*WHAT YOU ARE ASKED TO DO*
The output must reproduce each line of the data word for word.

*RECORDS FOR THE TASK*
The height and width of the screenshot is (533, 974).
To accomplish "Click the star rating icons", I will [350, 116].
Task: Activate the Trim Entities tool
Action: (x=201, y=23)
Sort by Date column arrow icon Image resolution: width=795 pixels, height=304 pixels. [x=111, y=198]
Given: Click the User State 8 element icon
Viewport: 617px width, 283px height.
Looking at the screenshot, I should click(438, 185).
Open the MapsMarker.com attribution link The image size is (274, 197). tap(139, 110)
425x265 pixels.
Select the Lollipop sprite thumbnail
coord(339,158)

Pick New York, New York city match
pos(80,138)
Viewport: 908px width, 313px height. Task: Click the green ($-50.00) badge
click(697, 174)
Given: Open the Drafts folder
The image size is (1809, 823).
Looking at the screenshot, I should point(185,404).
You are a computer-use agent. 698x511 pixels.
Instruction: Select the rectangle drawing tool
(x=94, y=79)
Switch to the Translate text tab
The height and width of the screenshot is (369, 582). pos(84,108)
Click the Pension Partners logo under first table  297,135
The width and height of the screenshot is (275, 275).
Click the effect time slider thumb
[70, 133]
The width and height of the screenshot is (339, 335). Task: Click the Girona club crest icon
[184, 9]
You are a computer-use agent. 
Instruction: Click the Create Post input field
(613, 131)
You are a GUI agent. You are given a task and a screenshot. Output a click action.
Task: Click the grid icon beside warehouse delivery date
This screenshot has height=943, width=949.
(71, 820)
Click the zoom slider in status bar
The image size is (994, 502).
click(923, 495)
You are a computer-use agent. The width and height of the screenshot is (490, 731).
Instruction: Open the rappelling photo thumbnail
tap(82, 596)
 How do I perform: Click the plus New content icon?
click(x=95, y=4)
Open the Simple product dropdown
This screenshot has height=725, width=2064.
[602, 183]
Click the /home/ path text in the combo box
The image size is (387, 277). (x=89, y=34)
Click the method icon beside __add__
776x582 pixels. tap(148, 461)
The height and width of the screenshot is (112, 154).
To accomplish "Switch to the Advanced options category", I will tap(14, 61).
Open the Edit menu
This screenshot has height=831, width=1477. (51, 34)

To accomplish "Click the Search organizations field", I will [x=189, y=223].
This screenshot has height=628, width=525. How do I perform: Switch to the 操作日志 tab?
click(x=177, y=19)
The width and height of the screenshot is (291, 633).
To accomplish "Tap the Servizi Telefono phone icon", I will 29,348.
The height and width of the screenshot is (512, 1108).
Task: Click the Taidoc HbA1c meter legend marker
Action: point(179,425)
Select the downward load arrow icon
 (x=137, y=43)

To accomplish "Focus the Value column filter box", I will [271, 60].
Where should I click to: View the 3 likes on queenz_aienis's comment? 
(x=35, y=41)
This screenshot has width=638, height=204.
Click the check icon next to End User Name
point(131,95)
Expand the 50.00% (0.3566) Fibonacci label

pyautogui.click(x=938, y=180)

*OUTPUT FOR THIS EXERCISE*
The height and width of the screenshot is (533, 974).
To accomplish "Click the star rating icons", I will [350, 116].
Task: Activate the Trim Entities tool
Action: (x=201, y=23)
Sort by Date column arrow icon Image resolution: width=795 pixels, height=304 pixels. [x=111, y=198]
Given: Click the User State 8 element icon
Viewport: 617px width, 283px height.
Looking at the screenshot, I should click(438, 185).
Open the MapsMarker.com attribution link The image size is (274, 197). tap(139, 110)
425x265 pixels.
Select the Lollipop sprite thumbnail
coord(339,158)

Pick New York, New York city match
pos(80,138)
Viewport: 908px width, 313px height. Task: Click the green ($-50.00) badge
click(697, 174)
Given: Open the Drafts folder
The image size is (1809, 823).
Looking at the screenshot, I should point(185,404).
You are a computer-use agent. 698x511 pixels.
Instruction: Select the rectangle drawing tool
(x=94, y=79)
Switch to the Translate text tab
The height and width of the screenshot is (369, 582). pos(84,108)
Click the Pension Partners logo under first table  297,135
The width and height of the screenshot is (275, 275).
Click the effect time slider thumb
[70, 133]
The width and height of the screenshot is (339, 335). Task: Click the Girona club crest icon
[184, 9]
You are a computer-use agent. 
Instruction: Click the Create Post input field
(613, 131)
You are a GUI agent. You are given a task and a screenshot. Output a click action.
Task: Click the grid icon beside warehouse delivery date
This screenshot has height=943, width=949.
(71, 820)
Click the zoom slider in status bar
The image size is (994, 502).
click(923, 495)
You are a computer-use agent. The width and height of the screenshot is (490, 731).
Instruction: Open the rappelling photo thumbnail
tap(82, 596)
 How do I perform: Click the plus New content icon?
click(x=95, y=4)
Open the Simple product dropdown
This screenshot has height=725, width=2064.
[602, 183]
Click the /home/ path text in the combo box
The image size is (387, 277). (x=89, y=34)
Click the method icon beside __add__
776x582 pixels. tap(148, 461)
The height and width of the screenshot is (112, 154).
To accomplish "Switch to the Advanced options category", I will tap(14, 61).
Open the Edit menu
This screenshot has height=831, width=1477. (51, 34)

To accomplish "Click the Search organizations field", I will [x=189, y=223].
This screenshot has height=628, width=525. How do I perform: Switch to the 操作日志 tab?
click(x=177, y=19)
The width and height of the screenshot is (291, 633).
To accomplish "Tap the Servizi Telefono phone icon", I will 29,348.
The height and width of the screenshot is (512, 1108).
Task: Click the Taidoc HbA1c meter legend marker
Action: point(179,425)
Select the downward load arrow icon
 (x=137, y=43)

To accomplish "Focus the Value column filter box", I will [271, 60].
Where should I click to: View the 3 likes on queenz_aienis's comment? 
(x=35, y=41)
This screenshot has width=638, height=204.
Click the check icon next to End User Name
point(131,95)
Expand the 50.00% (0.3566) Fibonacci label

pyautogui.click(x=938, y=180)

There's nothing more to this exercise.